■ Source data:
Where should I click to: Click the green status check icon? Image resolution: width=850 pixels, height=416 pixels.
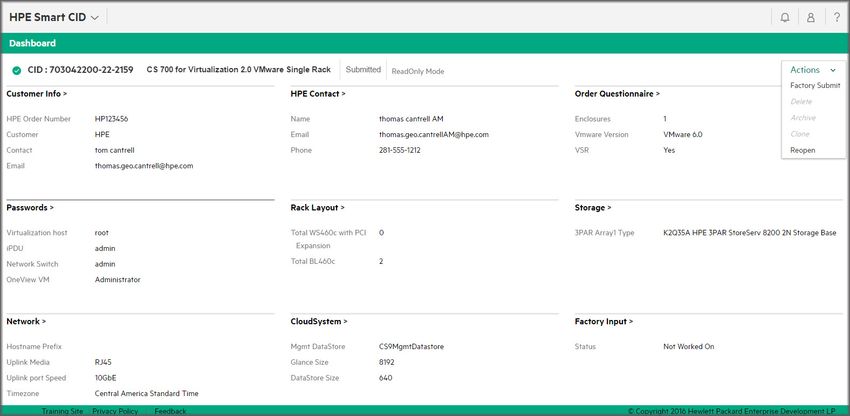click(17, 71)
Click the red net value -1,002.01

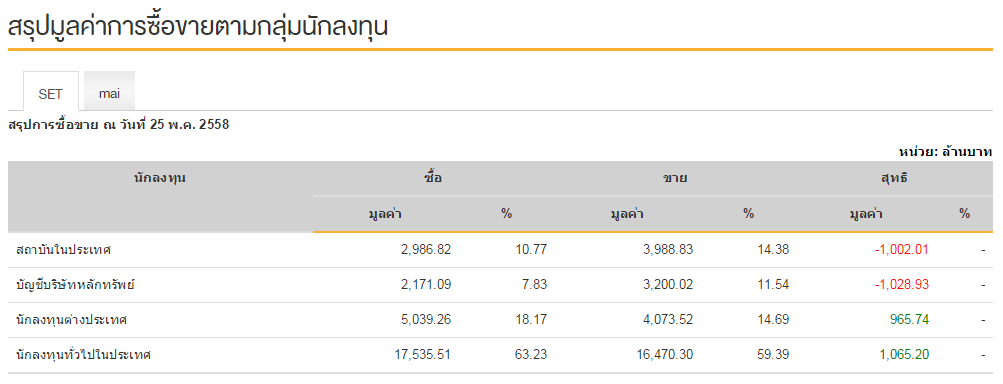tap(901, 250)
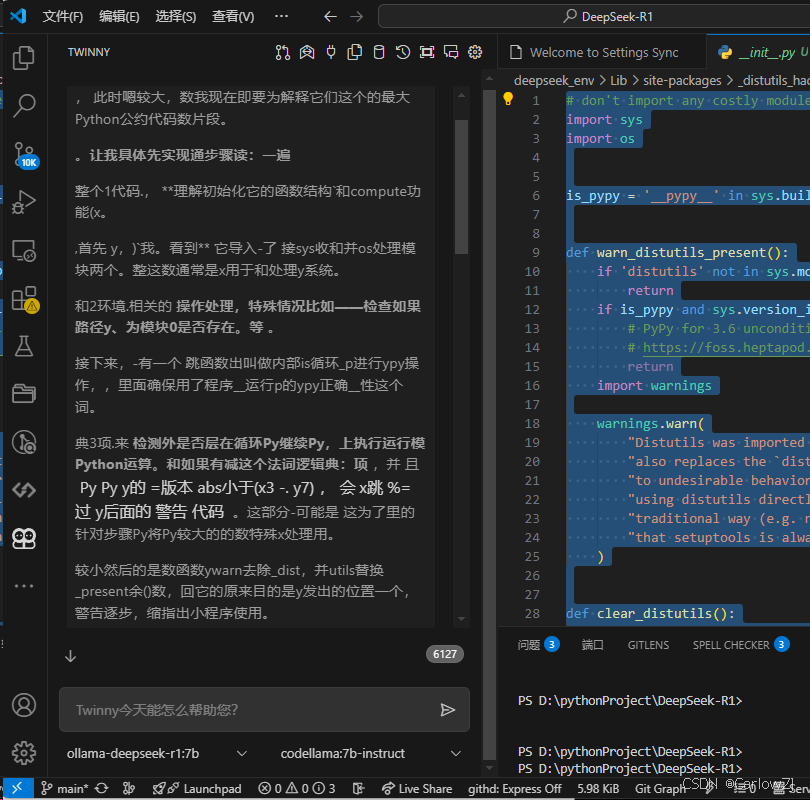Screen dimensions: 810x800
Task: Click the yellow lightbulb code action
Action: click(x=507, y=99)
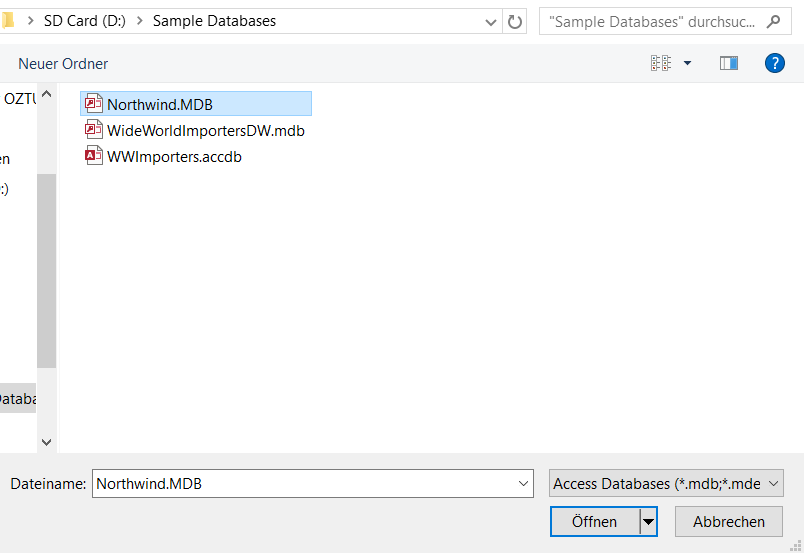The width and height of the screenshot is (804, 553).
Task: Navigate to SD Card (D:) breadcrumb
Action: coord(85,21)
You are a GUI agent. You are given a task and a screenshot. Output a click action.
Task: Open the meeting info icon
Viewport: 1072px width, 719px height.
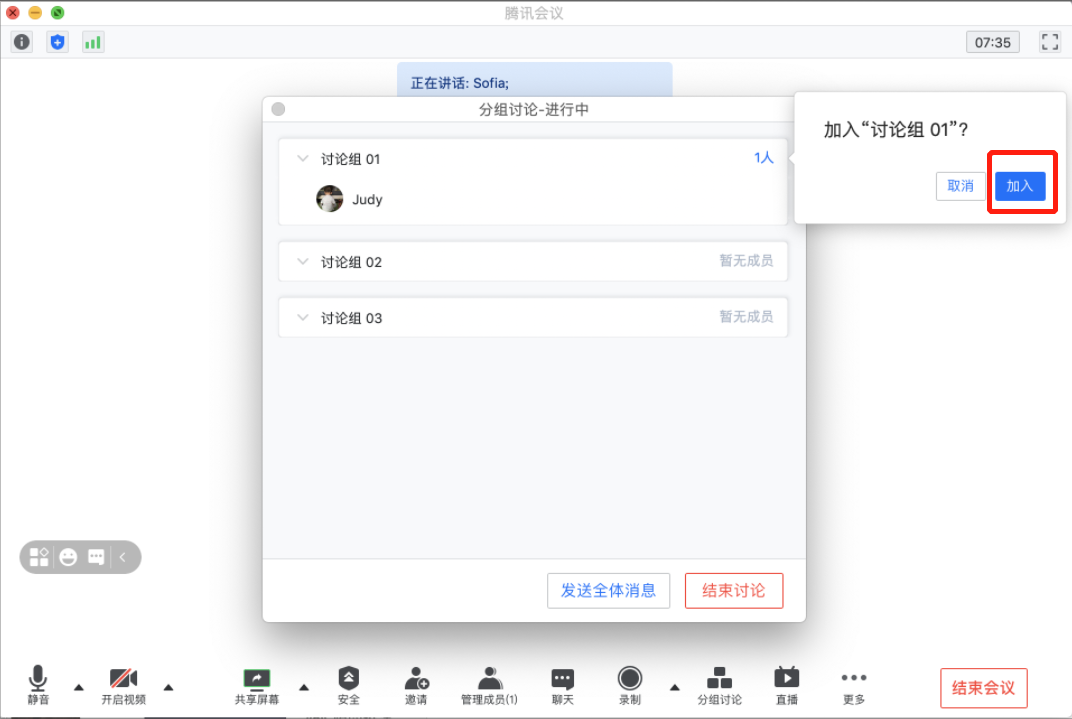[22, 42]
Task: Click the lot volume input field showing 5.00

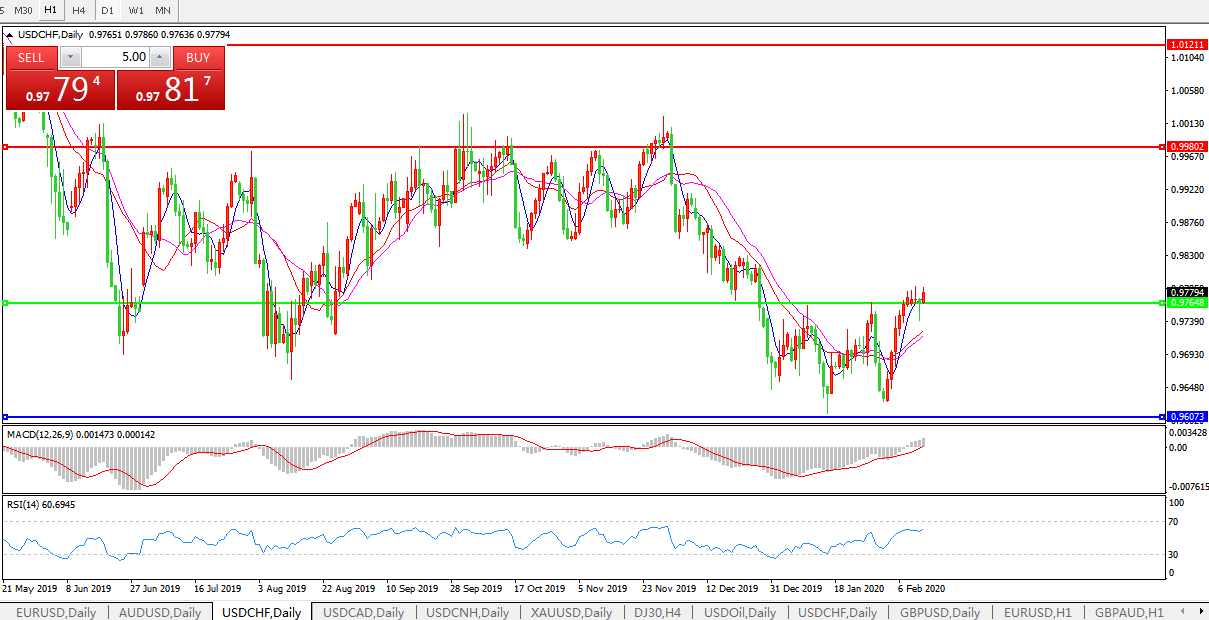Action: [115, 57]
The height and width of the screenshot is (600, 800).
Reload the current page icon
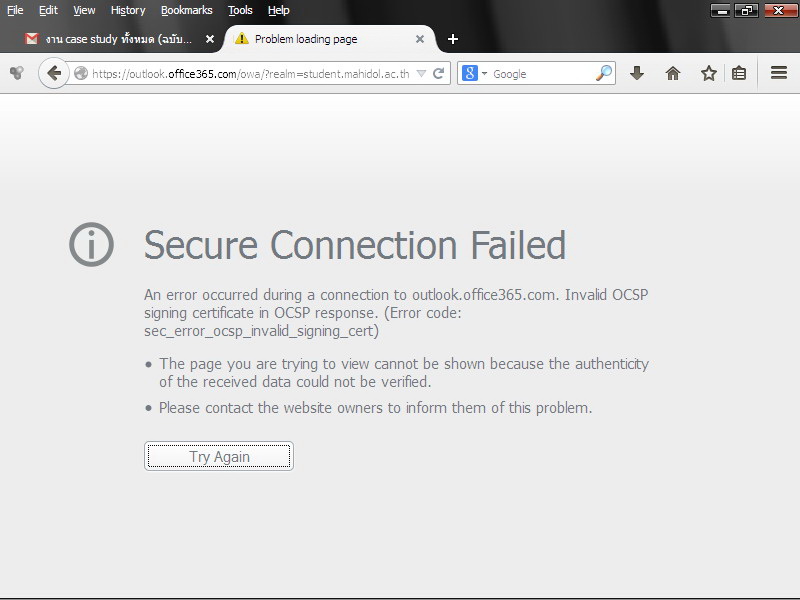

■ Exercise:
In your reply, please set down exactly the lines from the one containing "Task: Open the meeting info icon" through the end of the records, with the pictures left out.

■ Answer below:
Task: Open the meeting info icon
Viewport: 1072px width, 719px height.
[22, 42]
Task: Click the lot volume input field showing 5.00

Action: [115, 57]
The height and width of the screenshot is (600, 800).
Reload the current page icon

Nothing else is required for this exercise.